Мартин кивнул головой и отвечал также шепотом:
– Теперь они, может быть, все на нем. Вы дали человеку в лодке бежать, а этот человек был Рамиро,
Фой задрожал и прислонился к стене.
– Что может выдать нас?
– Кто знает, герр Фой. Женщина… мужчина под пыткой… – Он придал особенное выражение своему голосу. – Ревность… тщеславие… месть… Придерживайте свой язык и не доверяйте никому: ни отцу, ни матери, ни невесте, ни… – и снова в голосе Мартина зазвучала особенная нота, – ни брату.
– Ни тебе? – спросил Фой, взглянув на него.
– Не знаю… Нет, мне кажется, на меня вы можете положиться, хотя, конечно, нельзя знать, как человек может заговорить на колесе.
– Если все так, – вдруг горячо заговорил Фой, – то я уж и теперь сказал слишком много.
– Да, герр Фой, слишком много. Мне уже гораздо раньше хотелось ударить вас по ноге своим «Молчанием», да не удавалось: герр Адриан не сводил с меня глаз, и мне пришлось подождать, пока он закрыл глаза, что он сделал, чтобы не проронить ни одного вашего слова, принимая при том вид, будто он вовсе не слушает.
– Ты несправедлив к Адриану, Мартин, как всегда, и я сердит на тебя. Что же теперь делать?

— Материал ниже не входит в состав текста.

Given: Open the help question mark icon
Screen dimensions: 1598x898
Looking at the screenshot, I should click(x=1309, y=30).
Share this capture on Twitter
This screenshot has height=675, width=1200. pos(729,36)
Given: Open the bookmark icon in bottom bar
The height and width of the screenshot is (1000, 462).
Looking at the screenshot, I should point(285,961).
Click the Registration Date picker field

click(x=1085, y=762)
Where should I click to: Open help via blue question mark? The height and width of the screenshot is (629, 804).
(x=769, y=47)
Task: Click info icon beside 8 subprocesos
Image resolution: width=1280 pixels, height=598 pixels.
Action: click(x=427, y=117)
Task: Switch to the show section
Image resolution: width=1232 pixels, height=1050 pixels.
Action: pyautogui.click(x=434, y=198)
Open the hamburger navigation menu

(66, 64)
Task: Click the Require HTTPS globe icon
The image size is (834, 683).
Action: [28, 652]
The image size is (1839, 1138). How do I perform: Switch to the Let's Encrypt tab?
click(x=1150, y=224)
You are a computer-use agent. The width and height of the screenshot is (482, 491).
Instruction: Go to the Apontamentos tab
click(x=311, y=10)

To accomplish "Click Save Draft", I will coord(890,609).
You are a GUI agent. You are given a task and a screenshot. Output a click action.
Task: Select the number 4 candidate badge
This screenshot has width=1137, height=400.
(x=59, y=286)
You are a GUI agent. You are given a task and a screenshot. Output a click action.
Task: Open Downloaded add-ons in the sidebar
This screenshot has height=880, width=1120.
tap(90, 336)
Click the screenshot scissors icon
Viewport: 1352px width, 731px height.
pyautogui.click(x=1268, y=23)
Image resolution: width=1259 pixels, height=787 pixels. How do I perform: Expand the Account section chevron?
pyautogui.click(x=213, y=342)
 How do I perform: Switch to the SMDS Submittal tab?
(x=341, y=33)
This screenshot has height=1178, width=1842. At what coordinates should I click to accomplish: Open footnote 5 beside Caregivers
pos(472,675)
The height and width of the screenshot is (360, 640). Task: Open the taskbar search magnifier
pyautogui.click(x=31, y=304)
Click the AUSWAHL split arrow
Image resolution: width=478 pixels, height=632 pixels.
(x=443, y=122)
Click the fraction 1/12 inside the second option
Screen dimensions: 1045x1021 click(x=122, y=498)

– Теперь, герр Фой, вас следует забыть наставления пастора Арентца и солгать, – весело отвечал Мартин. – Вы должны продолжать свой рассказ с того места, где остановились, и сказать, что нарисовали карту острова, на котором спрятали сокровища, но что я, дурак, умудрился уронить ее в то время, как мы поджигали нити, так что она взлетела на воздух вместе с «Ласточкой». Я расскажу то же.
– Я должен сказать это и отцу с матерью?
– Да, и они поймут, почему вы говорите так. Госпожа Лизбета уже начинала беспокоиться, и вот почему она выгнала нас из комнаты. Вы скажете, что сокровища зарыты, но тайна их местонахождения потеряна.
– Но даже если бы действительно случилось, как мы расскажем, то ведь тетушка Марта знает, где мы спрятали богатство, и они догадаются, что она знает.
– Вы так спешили рассказать случившееся, что кажется, забыли упомянуть об ее присутствии при закапывании бочонков. Вы только что собирались назвать ее, как я уронил меч.
– Но ведь она взбиралась на испанский корабль и подожгла его, так что Рамиро и его товарищ, вероятно, видели ее.
– А я так думаю, что единственный, кто видел ее, был тот человек, которого она спровадила на тот свет, – а этот уже ничего не скажет. Вероятно, Рамиро думает, что это дело наших рук. А если бы даже он видел Марту или если узнают, что тайна известна ей, то пусть добьются ее от нее. О, кобылы умеют скакать, утки нырять, а змеи прятаться в траве. Если они сумеют поймать ветер и выведать у него его тайну, если они сумеют заставить меч «Молчание» рассказать историю той крови, которую он пил, если они смогут призвать обратно на землю замученных святых, чтобы снова начать пытать их, только тогда и не раньше они узнают от колдуньи Гаарлемского озера тайну того места, где скрыты сокровища. Не бойтесь за нее, герр Фой, могила и та не так надежна.